## Raw data
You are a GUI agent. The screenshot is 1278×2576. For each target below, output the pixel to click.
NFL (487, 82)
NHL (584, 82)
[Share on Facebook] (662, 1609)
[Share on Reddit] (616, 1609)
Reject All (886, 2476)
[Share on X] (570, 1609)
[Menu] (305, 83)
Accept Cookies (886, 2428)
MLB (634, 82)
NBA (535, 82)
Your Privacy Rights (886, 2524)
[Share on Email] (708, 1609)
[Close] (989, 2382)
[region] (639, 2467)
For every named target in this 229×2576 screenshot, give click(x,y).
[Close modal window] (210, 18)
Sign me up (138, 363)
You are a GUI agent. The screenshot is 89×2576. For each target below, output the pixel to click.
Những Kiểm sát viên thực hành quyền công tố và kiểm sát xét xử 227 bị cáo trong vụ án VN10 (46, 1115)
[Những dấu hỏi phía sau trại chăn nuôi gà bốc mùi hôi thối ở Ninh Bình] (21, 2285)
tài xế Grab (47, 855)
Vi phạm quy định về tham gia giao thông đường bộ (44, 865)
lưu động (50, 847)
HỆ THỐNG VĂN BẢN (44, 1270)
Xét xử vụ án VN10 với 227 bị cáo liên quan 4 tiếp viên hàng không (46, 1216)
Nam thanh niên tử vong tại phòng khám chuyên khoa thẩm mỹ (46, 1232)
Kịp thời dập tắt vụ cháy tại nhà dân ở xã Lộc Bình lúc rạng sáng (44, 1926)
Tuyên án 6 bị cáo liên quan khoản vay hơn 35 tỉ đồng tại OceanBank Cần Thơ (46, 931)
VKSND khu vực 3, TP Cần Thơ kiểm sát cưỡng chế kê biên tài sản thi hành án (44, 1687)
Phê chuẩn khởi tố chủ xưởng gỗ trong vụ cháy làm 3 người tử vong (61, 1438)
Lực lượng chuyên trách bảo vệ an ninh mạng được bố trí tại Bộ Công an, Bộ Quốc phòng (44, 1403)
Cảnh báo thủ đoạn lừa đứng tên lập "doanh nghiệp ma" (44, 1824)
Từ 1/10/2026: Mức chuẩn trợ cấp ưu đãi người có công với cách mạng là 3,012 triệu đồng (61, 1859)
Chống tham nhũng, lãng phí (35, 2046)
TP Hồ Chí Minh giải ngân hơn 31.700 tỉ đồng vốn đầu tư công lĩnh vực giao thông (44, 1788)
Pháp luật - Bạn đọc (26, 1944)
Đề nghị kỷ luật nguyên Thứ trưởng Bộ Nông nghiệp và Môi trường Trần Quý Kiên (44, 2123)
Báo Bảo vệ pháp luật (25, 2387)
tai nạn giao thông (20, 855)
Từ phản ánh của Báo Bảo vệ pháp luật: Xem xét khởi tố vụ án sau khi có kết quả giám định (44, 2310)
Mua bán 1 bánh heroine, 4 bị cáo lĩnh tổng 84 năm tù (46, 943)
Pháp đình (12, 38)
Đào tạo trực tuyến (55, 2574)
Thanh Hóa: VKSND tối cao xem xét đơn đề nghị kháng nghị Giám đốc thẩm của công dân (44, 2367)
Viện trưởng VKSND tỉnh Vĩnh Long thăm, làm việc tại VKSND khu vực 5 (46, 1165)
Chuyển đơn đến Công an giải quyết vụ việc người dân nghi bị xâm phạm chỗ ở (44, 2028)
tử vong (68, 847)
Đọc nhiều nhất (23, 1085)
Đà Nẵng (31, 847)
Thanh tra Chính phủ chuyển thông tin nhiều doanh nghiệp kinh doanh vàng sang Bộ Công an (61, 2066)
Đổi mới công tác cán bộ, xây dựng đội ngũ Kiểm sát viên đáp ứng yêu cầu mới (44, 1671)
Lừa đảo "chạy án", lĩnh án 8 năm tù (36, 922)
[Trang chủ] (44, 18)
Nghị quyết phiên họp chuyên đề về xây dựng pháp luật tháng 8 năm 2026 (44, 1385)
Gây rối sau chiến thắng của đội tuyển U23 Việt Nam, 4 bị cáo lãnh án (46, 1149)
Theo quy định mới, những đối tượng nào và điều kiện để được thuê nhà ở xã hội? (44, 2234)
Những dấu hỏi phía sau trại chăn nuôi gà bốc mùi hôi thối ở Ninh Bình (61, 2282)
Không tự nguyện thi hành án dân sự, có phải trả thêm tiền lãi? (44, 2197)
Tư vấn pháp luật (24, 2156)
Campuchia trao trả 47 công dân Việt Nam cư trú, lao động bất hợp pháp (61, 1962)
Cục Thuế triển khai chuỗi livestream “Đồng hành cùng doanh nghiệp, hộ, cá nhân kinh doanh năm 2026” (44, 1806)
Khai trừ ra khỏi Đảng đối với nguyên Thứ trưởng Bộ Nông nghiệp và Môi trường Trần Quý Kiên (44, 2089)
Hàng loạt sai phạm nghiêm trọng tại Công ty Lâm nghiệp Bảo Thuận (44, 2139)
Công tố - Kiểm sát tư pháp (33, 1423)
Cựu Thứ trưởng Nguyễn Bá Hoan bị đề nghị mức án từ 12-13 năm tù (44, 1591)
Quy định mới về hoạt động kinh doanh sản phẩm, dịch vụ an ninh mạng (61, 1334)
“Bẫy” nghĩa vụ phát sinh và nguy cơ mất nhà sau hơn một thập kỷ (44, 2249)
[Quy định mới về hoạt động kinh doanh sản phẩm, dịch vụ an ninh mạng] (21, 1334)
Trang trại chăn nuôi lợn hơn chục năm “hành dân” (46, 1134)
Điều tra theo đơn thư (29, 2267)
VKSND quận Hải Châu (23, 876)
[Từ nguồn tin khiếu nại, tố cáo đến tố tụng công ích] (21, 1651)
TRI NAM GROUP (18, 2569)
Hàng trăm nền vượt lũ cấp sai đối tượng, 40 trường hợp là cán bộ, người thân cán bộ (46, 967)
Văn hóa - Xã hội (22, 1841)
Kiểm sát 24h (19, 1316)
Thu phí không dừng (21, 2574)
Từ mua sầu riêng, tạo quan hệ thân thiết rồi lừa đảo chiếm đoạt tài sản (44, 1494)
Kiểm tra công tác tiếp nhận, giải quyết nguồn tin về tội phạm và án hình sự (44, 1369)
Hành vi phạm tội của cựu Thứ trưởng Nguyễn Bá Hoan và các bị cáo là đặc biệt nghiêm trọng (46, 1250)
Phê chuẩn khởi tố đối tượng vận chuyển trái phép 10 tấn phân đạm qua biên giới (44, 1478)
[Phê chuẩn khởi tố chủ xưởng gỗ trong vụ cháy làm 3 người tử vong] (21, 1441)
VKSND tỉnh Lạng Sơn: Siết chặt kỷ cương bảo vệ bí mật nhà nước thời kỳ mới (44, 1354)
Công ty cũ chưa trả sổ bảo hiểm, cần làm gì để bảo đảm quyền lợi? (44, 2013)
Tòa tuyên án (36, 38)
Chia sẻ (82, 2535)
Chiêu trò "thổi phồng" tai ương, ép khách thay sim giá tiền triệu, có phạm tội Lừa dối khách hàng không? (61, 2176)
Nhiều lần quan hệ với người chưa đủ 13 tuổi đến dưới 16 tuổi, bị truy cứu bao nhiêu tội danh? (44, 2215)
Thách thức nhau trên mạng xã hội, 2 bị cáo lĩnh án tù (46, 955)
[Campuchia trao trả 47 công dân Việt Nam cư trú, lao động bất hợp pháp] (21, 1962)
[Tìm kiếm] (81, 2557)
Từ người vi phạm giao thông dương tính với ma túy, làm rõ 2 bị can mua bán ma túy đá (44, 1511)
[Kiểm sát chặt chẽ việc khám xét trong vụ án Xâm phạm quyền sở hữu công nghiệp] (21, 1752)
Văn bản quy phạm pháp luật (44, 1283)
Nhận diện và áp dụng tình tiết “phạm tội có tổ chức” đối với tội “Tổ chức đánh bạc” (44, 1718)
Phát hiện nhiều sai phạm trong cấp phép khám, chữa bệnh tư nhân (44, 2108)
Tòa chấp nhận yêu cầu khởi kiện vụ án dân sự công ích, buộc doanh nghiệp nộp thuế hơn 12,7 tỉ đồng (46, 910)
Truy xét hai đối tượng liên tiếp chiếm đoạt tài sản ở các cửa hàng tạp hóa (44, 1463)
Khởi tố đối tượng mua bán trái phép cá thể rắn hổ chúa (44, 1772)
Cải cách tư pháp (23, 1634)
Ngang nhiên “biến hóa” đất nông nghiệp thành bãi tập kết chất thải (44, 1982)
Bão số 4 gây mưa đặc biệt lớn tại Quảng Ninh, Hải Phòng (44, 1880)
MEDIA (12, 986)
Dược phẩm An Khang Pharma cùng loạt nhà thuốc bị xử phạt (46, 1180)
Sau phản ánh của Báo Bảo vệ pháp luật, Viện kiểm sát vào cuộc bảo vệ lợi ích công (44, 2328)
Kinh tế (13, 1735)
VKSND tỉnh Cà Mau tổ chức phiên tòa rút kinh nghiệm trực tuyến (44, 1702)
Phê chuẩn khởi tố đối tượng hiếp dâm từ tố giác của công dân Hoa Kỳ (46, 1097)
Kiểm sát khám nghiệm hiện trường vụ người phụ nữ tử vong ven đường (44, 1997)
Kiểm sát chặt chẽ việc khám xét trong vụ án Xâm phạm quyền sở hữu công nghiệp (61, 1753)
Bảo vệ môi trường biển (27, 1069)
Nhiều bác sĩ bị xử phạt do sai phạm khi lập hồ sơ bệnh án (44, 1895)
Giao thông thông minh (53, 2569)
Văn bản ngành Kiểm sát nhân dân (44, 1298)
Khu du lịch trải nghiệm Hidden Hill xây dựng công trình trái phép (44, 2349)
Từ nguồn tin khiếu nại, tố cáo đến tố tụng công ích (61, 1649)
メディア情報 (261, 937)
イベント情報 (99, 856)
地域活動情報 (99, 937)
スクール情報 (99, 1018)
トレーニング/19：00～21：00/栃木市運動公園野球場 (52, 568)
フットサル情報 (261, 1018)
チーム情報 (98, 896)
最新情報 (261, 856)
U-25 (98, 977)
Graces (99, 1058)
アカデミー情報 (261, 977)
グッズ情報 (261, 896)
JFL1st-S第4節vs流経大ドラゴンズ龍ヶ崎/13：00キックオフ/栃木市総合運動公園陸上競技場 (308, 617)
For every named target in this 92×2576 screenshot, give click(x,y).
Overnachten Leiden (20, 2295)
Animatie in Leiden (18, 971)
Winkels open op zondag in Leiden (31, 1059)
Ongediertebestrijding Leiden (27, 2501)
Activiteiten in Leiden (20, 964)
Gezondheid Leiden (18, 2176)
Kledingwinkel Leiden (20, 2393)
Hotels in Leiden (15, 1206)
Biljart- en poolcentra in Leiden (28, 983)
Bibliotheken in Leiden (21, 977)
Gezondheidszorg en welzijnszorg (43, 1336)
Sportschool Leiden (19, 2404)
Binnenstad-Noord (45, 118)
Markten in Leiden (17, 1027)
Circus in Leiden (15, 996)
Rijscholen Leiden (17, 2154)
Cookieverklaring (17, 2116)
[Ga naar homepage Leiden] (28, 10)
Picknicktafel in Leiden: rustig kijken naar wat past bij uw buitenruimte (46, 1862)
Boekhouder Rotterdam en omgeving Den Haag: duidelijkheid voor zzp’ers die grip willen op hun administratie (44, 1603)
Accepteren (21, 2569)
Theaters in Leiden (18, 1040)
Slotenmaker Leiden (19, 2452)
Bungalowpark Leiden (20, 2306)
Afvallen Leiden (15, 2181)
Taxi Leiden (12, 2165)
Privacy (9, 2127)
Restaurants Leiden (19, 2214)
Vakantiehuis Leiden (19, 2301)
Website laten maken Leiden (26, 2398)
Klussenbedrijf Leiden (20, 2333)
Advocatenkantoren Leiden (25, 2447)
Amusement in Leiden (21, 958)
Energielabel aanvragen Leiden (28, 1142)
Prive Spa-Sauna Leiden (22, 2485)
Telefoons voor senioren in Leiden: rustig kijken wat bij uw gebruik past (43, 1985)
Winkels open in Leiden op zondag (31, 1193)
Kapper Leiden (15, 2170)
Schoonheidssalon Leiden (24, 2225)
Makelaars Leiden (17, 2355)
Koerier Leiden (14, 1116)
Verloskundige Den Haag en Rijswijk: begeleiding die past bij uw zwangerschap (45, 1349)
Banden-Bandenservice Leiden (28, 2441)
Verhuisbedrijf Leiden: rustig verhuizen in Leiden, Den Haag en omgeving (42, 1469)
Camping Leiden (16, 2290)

## Exercise objective
All that belongs in the answer is the run of lines above from the line containing "Hotels in Leiden (15, 1206)" through the line containing "Banden-Bandenservice Leiden (28, 2441)", exactly as written.

## Task solution
Hotels in Leiden (15, 1206)
Biljart- en poolcentra in Leiden (28, 983)
Bibliotheken in Leiden (21, 977)
Gezondheidszorg en welzijnszorg (43, 1336)
Sportschool Leiden (19, 2404)
Binnenstad-Noord (45, 118)
Markten in Leiden (17, 1027)
Circus in Leiden (15, 996)
Rijscholen Leiden (17, 2154)
Cookieverklaring (17, 2116)
[Ga naar homepage Leiden] (28, 10)
Picknicktafel in Leiden: rustig kijken naar wat past bij uw buitenruimte (46, 1862)
Boekhouder Rotterdam en omgeving Den Haag: duidelijkheid voor zzp’ers die grip willen op hun administratie (44, 1603)
Accepteren (21, 2569)
Theaters in Leiden (18, 1040)
Slotenmaker Leiden (19, 2452)
Bungalowpark Leiden (20, 2306)
Afvallen Leiden (15, 2181)
Taxi Leiden (12, 2165)
Privacy (9, 2127)
Restaurants Leiden (19, 2214)
Vakantiehuis Leiden (19, 2301)
Website laten maken Leiden (26, 2398)
Klussenbedrijf Leiden (20, 2333)
Advocatenkantoren Leiden (25, 2447)
Amusement in Leiden (21, 958)
Energielabel aanvragen Leiden (28, 1142)
Prive Spa-Sauna Leiden (22, 2485)
Telefoons voor senioren in Leiden: rustig kijken wat bij uw gebruik past (43, 1985)
Winkels open in Leiden op zondag (31, 1193)
Kapper Leiden (15, 2170)
Schoonheidssalon Leiden (24, 2225)
Makelaars Leiden (17, 2355)
Koerier Leiden (14, 1116)
Verloskundige Den Haag en Rijswijk: begeleiding die past bij uw zwangerschap (45, 1349)
Banden-Bandenservice Leiden (28, 2441)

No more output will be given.